Traditionally, Marlborough girls wear white dresses at graduation. However, the class of 1979 chose to wear pink dresses instead, which they were able to do in keeping with the unique tradition that every senior class is allowed to design its own dress. In recent years, dresses have looked relatively similar from one year to the next, the most noticeable difference being the length of the dress. Originally, when most families employed seamstresses, girls had their own seamstresses sew the dresses, but in the 1940s this tradition fell out of practice.
Pin Ceremony is a rite of passage between 9th and 10th grade. Participating students are required to be in perfect uniform (which they always be in anyway!), as shown in this photograph of class of 2006. Not only do all girls at Pin Ceremony dress the same, but they sit and stand in perfect unison as well.
The traditional pin that students receive at the end of 9th grade features the Marlborough crest, which was designed by Mary Caswell. The Head of School gives each 9th grade student a pin and a ribbon in her class colors. The tradition of having ribbons originated in the 1950s, when students started the class colors and class song traditions that still exist today.
Ring Ceremony didn’t begin as a ceremony.

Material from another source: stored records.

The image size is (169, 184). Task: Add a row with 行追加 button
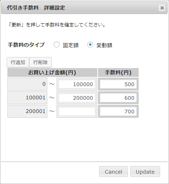(x=18, y=62)
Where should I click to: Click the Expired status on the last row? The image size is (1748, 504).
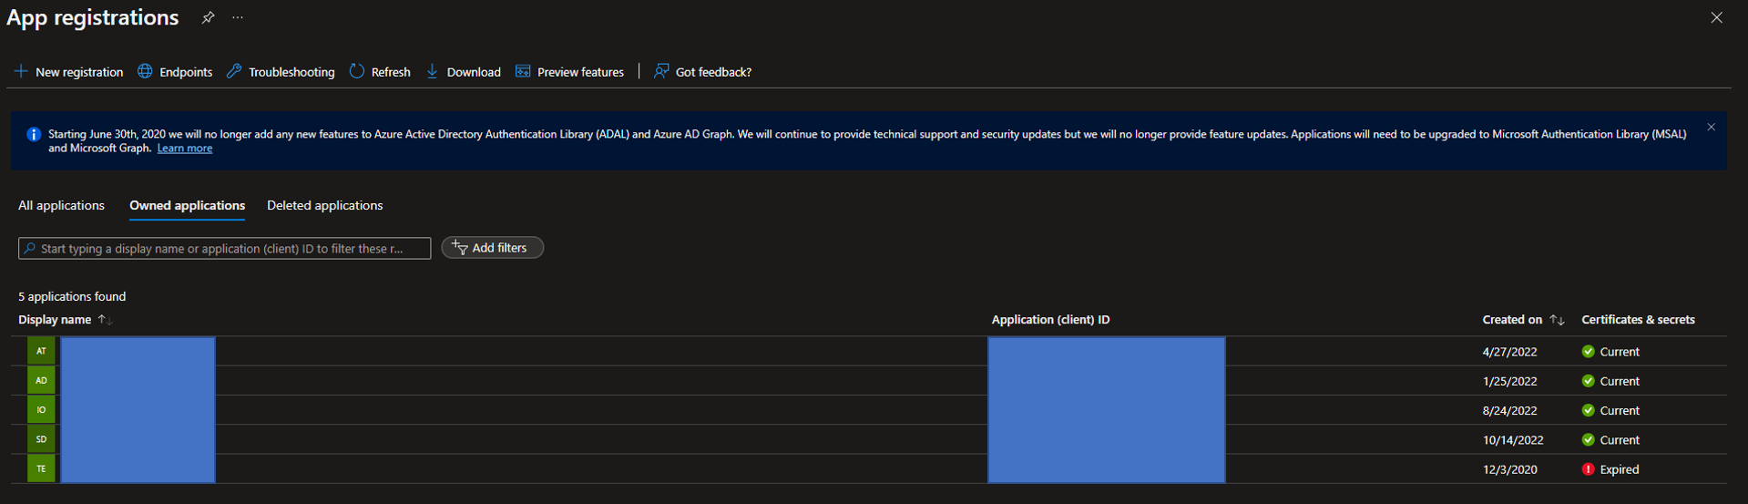tap(1618, 469)
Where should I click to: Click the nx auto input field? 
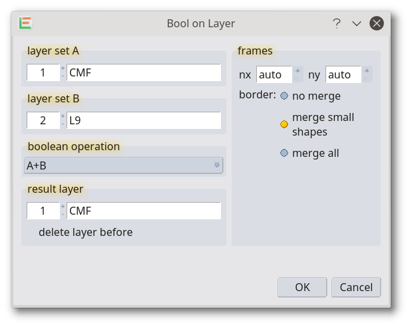(274, 74)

Starting in 1910, girls received class rings at the end of senior year, but not in a formal ceremony; they picked them up at the front office! In 1928, the rings began having the School crest on them. From there, the ceremony evolved into a formal celebration and eventually became a symbolic ceremony marking students’ transition from junior to senior year. This is the junior class of 1957 celebrating Ring Ceremony.
This is an unconventional banner from the class of 2003. Most banners are cloth, but this banner deviated from the norm and was made out of an actual surfboard. Other non-traditional banners include one year when the girls made a record sleeve with all their faces on it, and the class of 2015’s, which is a circular piece of wood made to look like a yin-yang that symbolizes their class unity. Each banner used to be displayed in Combs Gymnasium where the sports team banners now hang, but banners were getting dusty and being mistreated; now they are displayed in plexiglass boxes around campus.